President of Urban Standard Capital
Seth Weissman founded Urban Standard Capital (USC) in 2015 and serves as president. He also serves as the managing partner of Weissman Equities and CityShares. Urban Standard Capital has three business lines — real estate development, acquisitions and lending — all focused on the New York City metropolitan market. In 2019, USC closed $150 million in loans and over $75 million in loan-on-loan financing. Weissman and his team are known for their creative and thoughtful approach to creating value, whether as sponsors of equity deals or structuring loans for their clients. In 2020, Weissman has closed $50 million of transactions, including an $8 million acquisition in Greenwood Heights, Brooklyn, a $16 million loan in Astoria, Queens and a $9 million loan portfolio in Brooklyn.
Before founding USC, Weissman worked at Goldman Sachs and Perry Capital. In addition, he founded #REHasYourBack, which purchased over 10,000 meals from local businesses and donated them to families in need.
How long have you been in the industry?
Who inspires you?
My team. Their dedication and commitment to our firm and to the success of all our stakeholders (borrowers, brokers, tenants, consultants, contractors, etc.) is the reason Urban Standard Capital has been successful.

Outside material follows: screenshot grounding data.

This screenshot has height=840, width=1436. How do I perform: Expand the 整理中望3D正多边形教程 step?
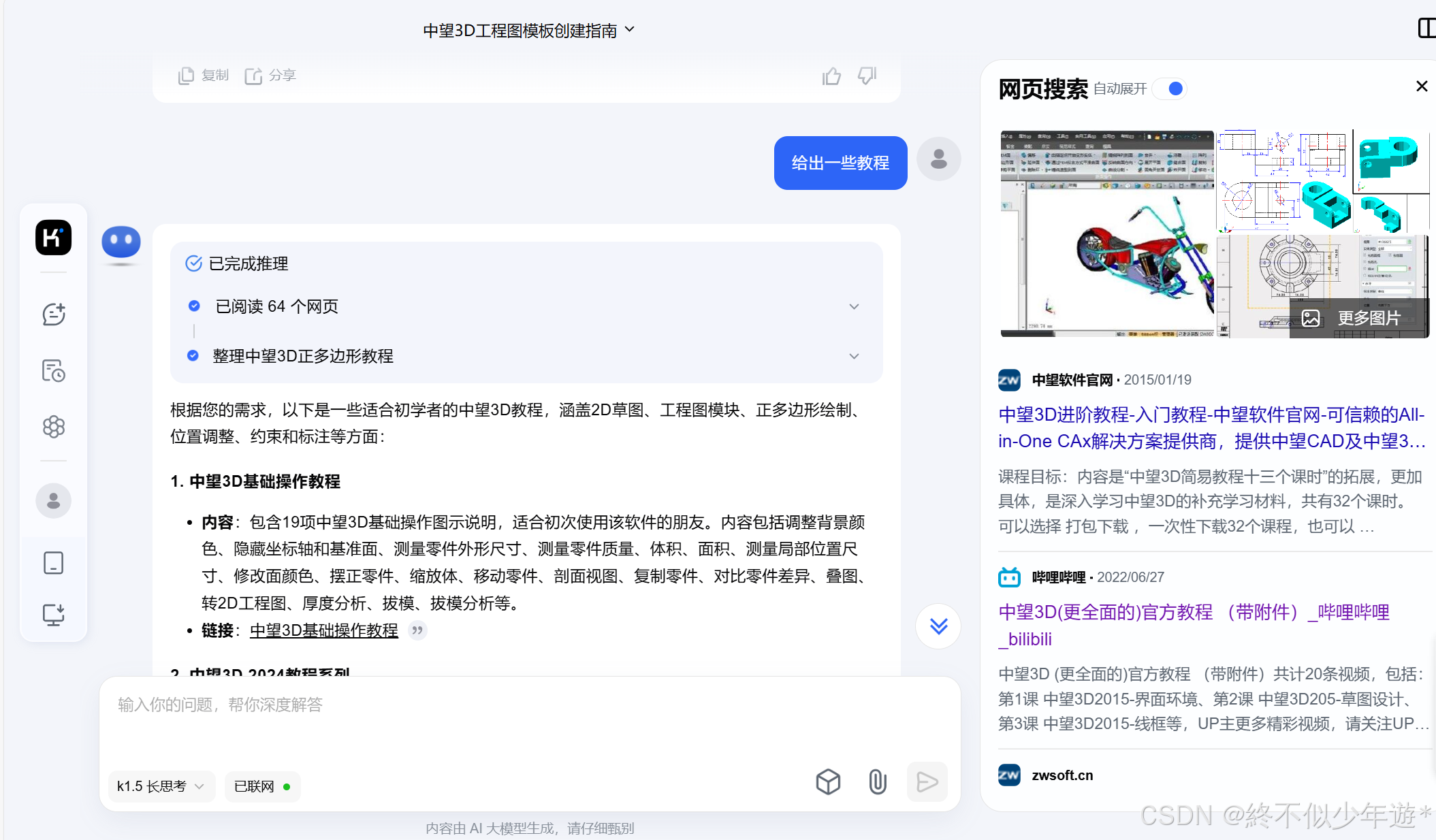854,356
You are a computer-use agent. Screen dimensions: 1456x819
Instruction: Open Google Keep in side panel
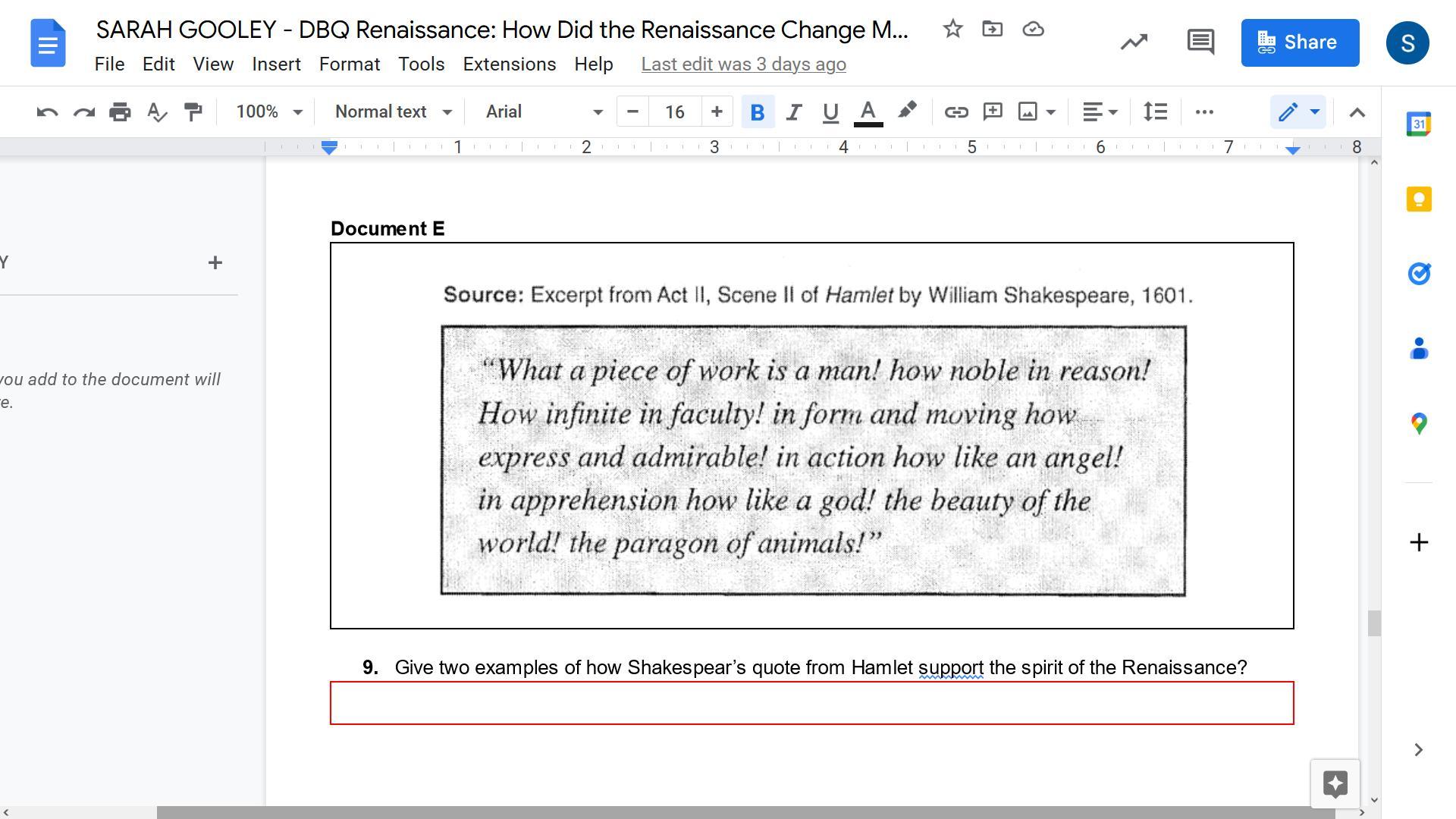(x=1418, y=199)
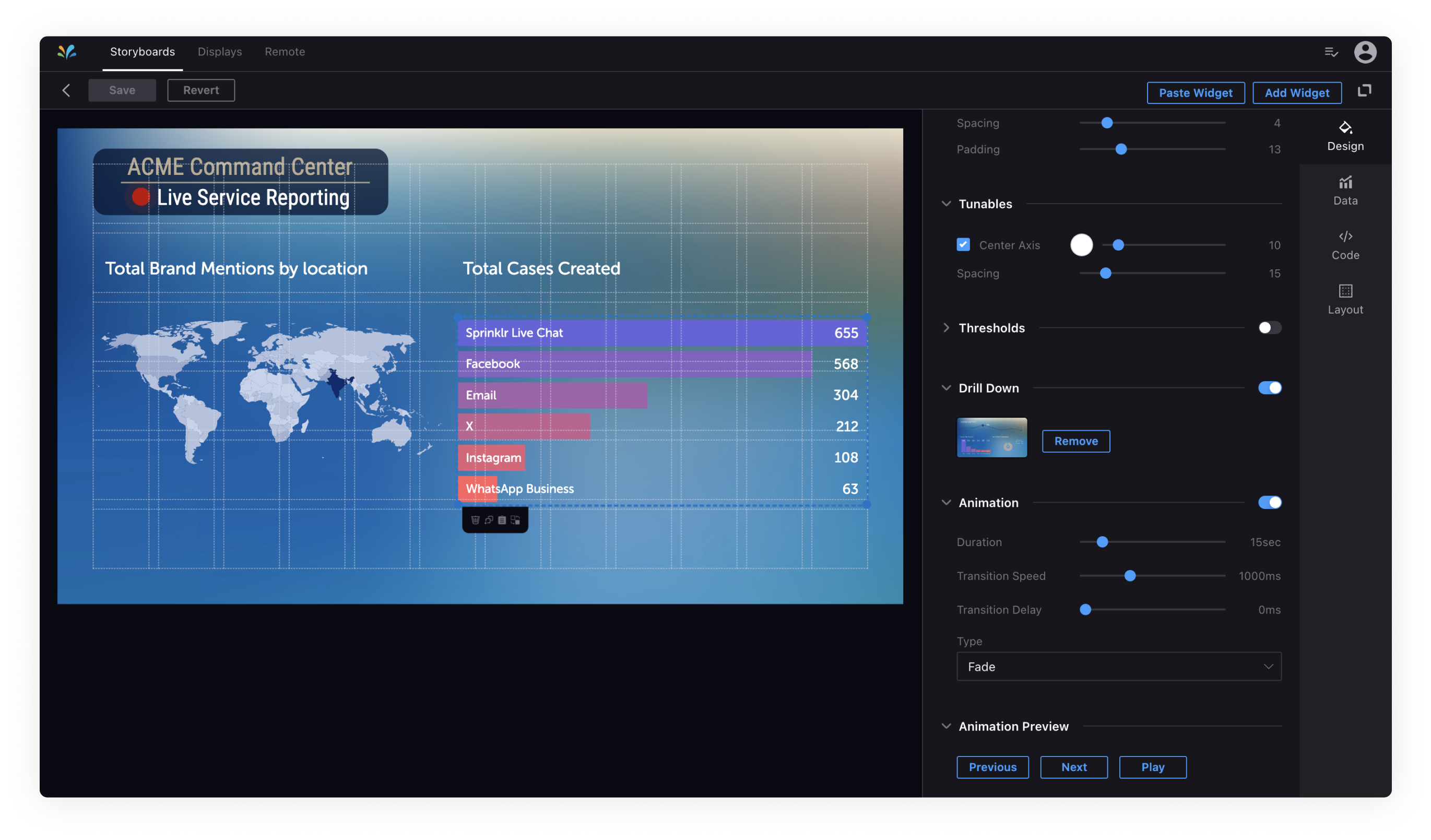Remove the drill down attachment
This screenshot has height=840, width=1431.
(1075, 441)
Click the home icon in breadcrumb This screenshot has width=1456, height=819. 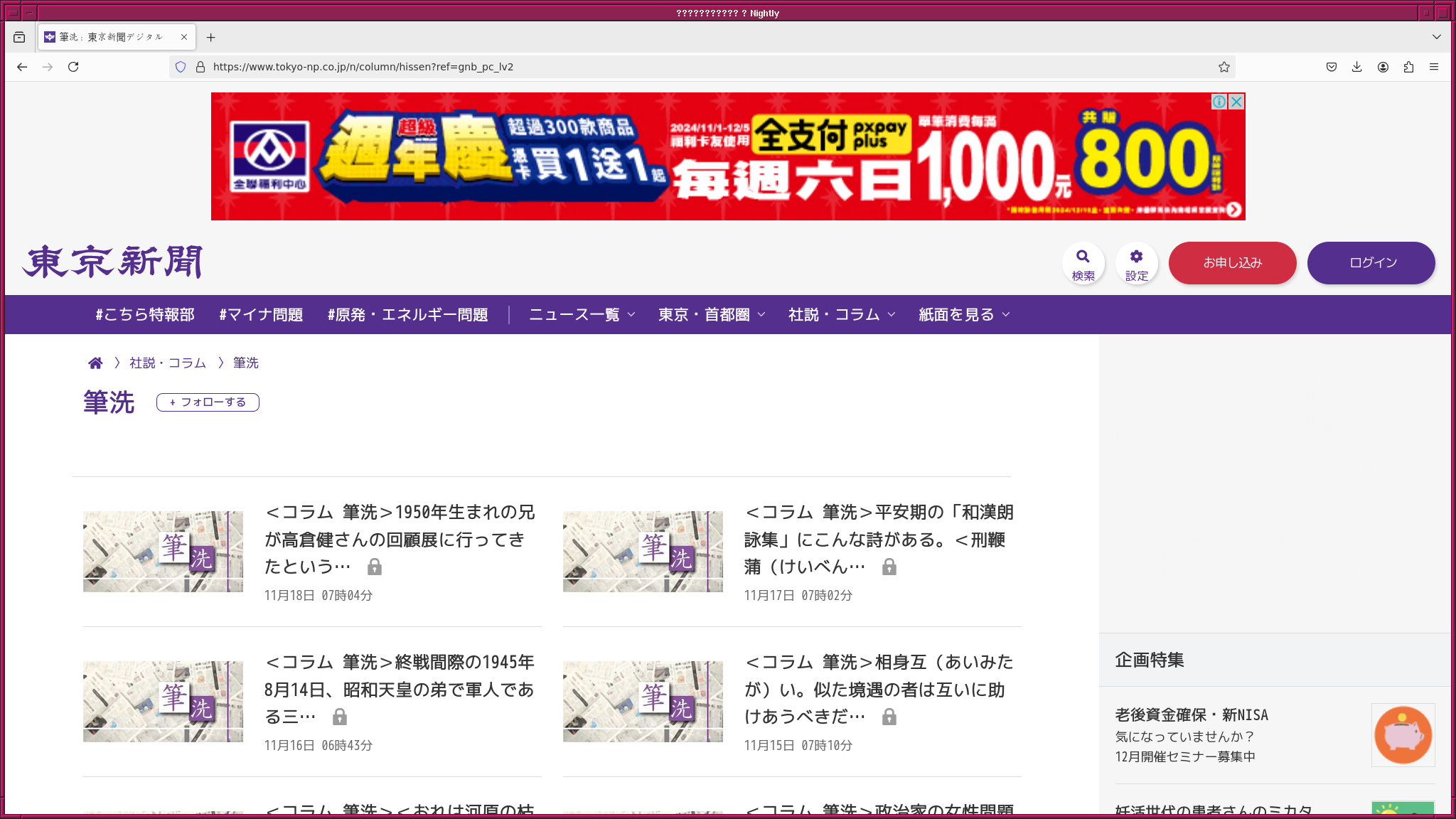(95, 363)
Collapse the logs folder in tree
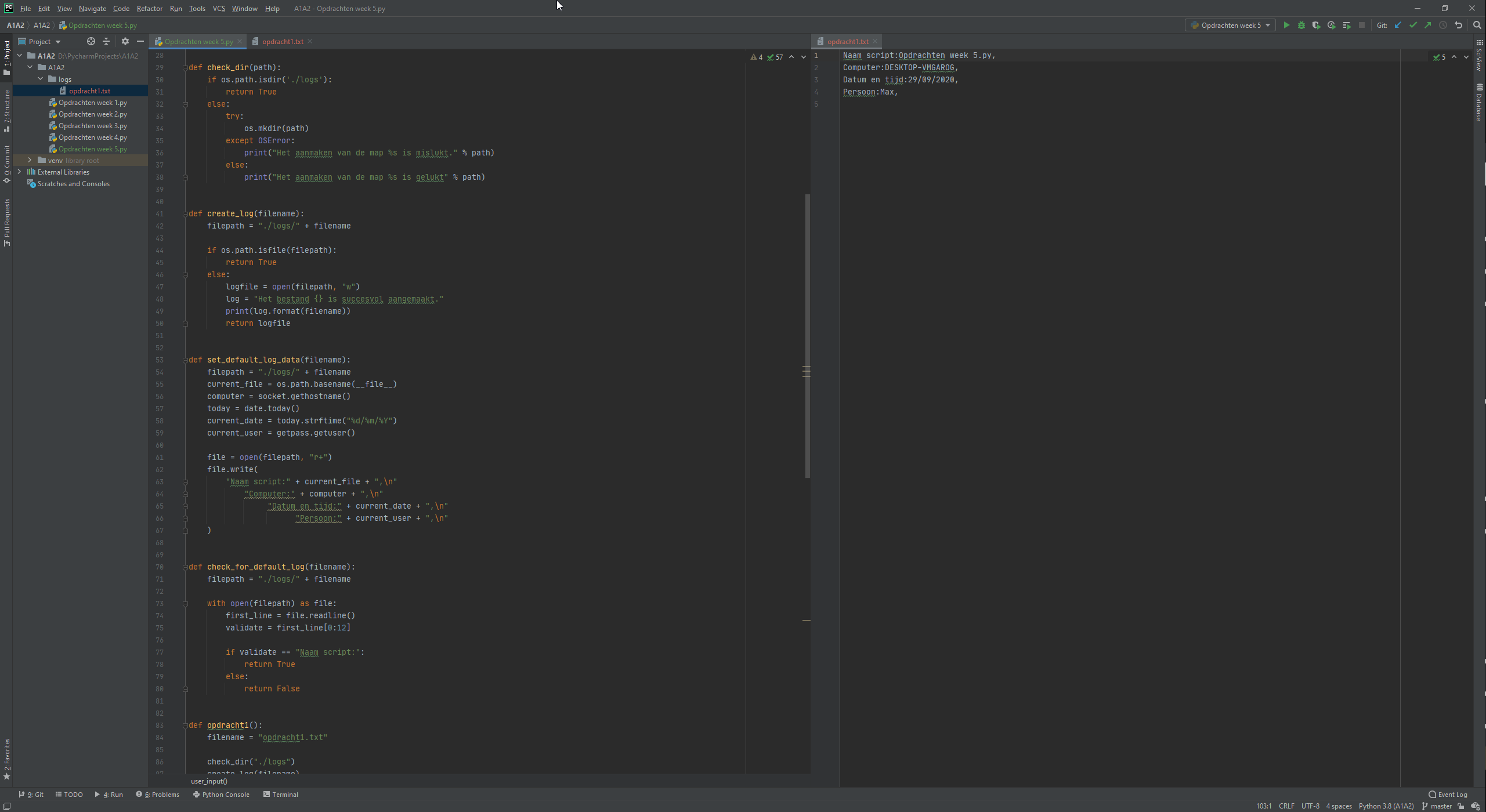The height and width of the screenshot is (812, 1486). coord(41,79)
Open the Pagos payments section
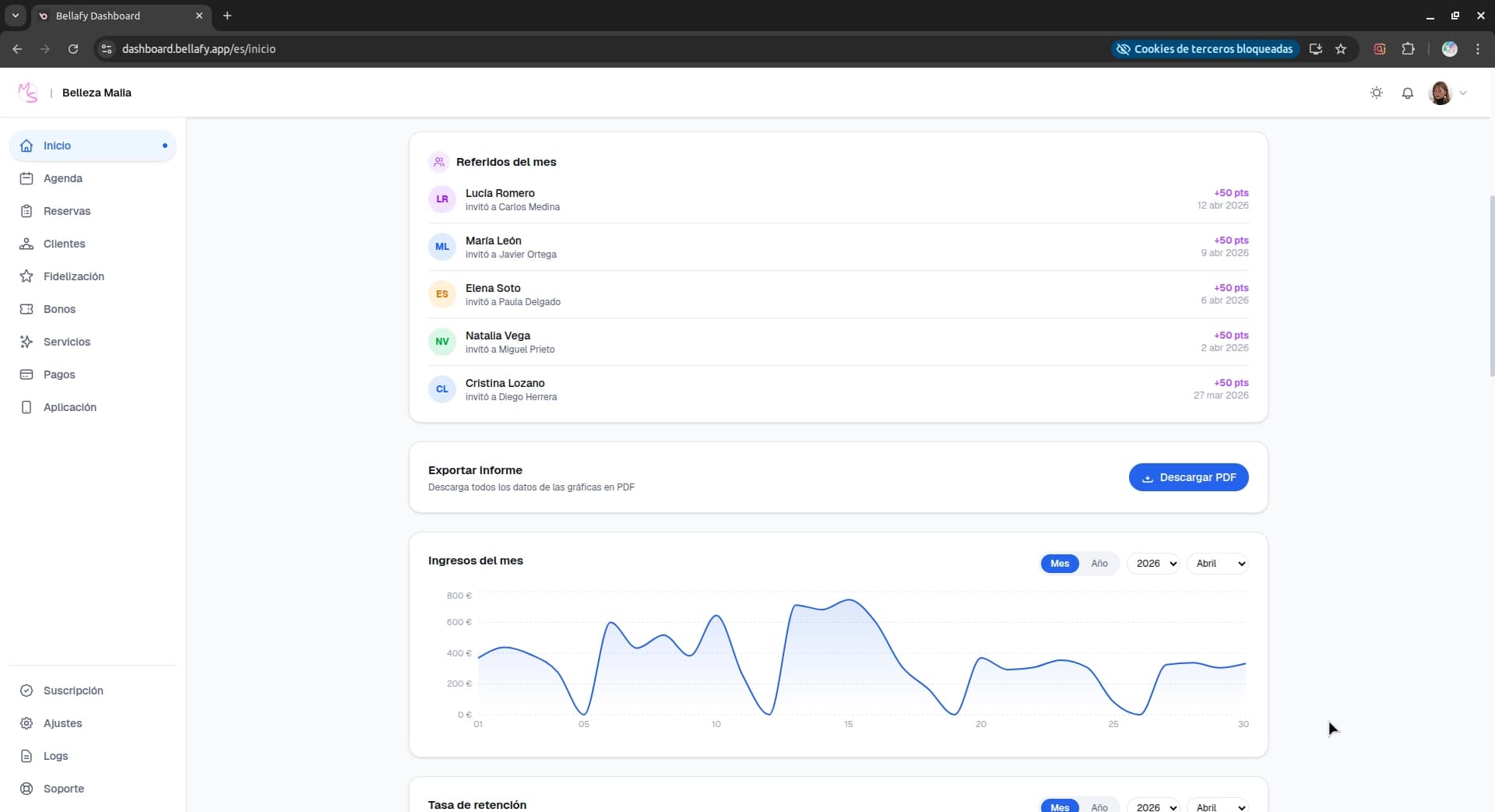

What advice do you have for someone starting out?
Pick a segment of the industry you are genuinely passionate about.
Why did you form Urban Standard?
There was a clear opportunity to bring an institutional level investment discipline and approach to middle market investments, both debt and equity.
What makes your company different?
Our committed, discretionary capital base and experience investing and managing different parts of the capital stack. Borrowers and sellers want speed and certainty of execution in all markets but particularly in this volatile market.
We have a fixed capital base (not dependent on deal-by-deal syndication) which, combined with our property level development and ownership experience, allows us to provide that certainty to the market. Simply, we have sat in our borrower’s shoes and understand their goals and can be creative about helping them achieve their objectives.
Why can USC turn deals around so quickly?
Two reasons. First, we are structured as a private equity fund and each of our strategies (credit, development and value-add repositioning) are supported by separate discretionary, committed pools of capital. Second, we focus on a market niche that we know really intimately and are well connected to.
What investment trends are you seeing in NYC during the COVID-19 era?
The dislocation in the conventional debt markets is presenting opportunities that previously weren’t available to private debt funds. We are seeing loan opportunities on traditionally lower-risk, transitional and/or partially cash-flowing assets in prime locations that prior to COVID-19 would have qualified for more conventional financing. We have closed deals at 228 Livingston Street, 710 DeGraw and 181 Court Street that are prime examples of this trend.
Pre-COVID-19, lenders delivered loans with more structure (construction holdbacks, earn-outs, etc.) and a larger spread in the 5% to 6% range. With that market now on pause, we have been able to lend on assets like this in the 8.75% to 9% range.